I guess that it must be some additional way to improve the code, because the improve of the speed should be about 100, not 3 as I got compared to simple CPU code. Even considered my relatively poor hardware (personal laptop, not a cloud computing).

Hello,

I am working on a similar code . Maybe the #pragma unroll in front of for loop in the tile_p kernel might help. You can try tiles which are not square pxm tile.

Sth like that?

#pragma unroll 4   

	for(j=0;j<*kl;j++)

		cache[cacheIndex] += kF[j];

I didn’t see any improvement. I dont know what number insert in pragma directive?
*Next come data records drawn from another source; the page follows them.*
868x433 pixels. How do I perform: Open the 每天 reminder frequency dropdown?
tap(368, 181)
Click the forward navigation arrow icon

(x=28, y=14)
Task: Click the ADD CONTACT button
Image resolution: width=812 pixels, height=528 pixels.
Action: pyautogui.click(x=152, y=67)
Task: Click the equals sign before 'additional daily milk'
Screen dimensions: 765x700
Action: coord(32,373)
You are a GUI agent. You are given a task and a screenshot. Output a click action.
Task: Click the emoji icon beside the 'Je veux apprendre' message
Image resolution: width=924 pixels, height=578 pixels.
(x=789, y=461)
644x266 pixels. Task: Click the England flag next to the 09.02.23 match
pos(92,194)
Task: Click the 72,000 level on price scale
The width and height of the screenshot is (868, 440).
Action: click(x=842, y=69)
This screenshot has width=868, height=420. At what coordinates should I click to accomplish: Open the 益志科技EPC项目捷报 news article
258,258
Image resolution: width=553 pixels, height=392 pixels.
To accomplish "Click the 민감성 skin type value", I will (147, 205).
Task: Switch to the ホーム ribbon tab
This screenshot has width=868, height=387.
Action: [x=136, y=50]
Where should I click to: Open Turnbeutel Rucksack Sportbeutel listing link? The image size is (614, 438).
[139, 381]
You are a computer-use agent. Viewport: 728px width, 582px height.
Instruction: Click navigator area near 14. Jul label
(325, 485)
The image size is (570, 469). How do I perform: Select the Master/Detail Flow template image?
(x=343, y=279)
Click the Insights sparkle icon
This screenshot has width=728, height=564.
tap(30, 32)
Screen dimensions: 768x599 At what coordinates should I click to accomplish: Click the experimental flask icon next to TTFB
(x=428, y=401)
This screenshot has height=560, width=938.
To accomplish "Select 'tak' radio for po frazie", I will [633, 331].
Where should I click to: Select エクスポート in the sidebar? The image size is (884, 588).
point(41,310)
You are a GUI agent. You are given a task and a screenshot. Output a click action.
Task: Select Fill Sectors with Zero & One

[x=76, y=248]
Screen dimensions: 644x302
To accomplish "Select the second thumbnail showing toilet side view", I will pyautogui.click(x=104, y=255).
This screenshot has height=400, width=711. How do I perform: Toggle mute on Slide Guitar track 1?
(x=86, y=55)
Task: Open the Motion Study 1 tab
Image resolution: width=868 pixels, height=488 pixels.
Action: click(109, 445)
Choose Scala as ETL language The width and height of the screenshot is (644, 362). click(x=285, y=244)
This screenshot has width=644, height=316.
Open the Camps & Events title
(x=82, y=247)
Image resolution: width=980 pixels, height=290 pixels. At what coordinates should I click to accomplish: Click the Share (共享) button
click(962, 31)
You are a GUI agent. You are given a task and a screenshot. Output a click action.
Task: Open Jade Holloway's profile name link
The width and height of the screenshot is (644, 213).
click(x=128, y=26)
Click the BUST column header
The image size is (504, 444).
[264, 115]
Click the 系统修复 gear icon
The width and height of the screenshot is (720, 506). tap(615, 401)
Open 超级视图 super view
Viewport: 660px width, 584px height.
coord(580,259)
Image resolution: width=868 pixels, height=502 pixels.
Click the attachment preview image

Now I will try with longer tile-frame.

Ok, I managed to get some positive effect but it seems that it was not related to use pragma:

Originally I have:

for(j=0;j<*kl;j++)

cache[cacheIndex] += kF[j];

kl is the tile length.

for n=300 000 time is 133s.

Than:

for(j=0;j<32;j++)

cache[cacheIndex] += kF[j];

gives time = 94s.,

and finally sth like that:

cache[cacheIndex] += kF[0];

cache[cacheIndex] += kF[1];

cache[cacheIndex] += kF[2];

cache[cacheIndex] += kF[3];

cache[cacheIndex] += kF[4];

cache[cacheIndex] += kF[5];

cache[cacheIndex] += kF[6];

cache[cacheIndex] += kF[7];

cache[cacheIndex] += kF[8];

cache[cacheIndex] += kF[9];

cache[cacheIndex] += kF[0];

cache[cacheIndex] += kF[10];

cache[cacheIndex] += kF[11];

cache[cacheIndex] += kF[12];

cache[cacheIndex] += kF[13];

cache[cacheIndex] += kF[14];

cache[cacheIndex] += kF[15];

cache[cacheIndex] += kF[16];

cache[cacheIndex] += kF[17];

cache[cacheIndex] += kF[18];

cache[cacheIndex] += kF[19];

cache[cacheIndex] += kF[20];

cache[cacheIndex] += kF[21];

cache[cacheIndex] += kF[22];

cache[cacheIndex] += kF[23];

cache[cacheIndex] += kF[24];

cache[cacheIndex] += kF[25];

cache[cacheIndex] += kF[26];

cache[cacheIndex] += kF[27];

cache[cacheIndex] += kF[28];

cache[cacheIndex] += kF[29];

cache[cacheIndex] += kF[30];

cache[cacheIndex] += kF[31];

gives 88s.

Using pragma or not doesn’t change the time of calculations.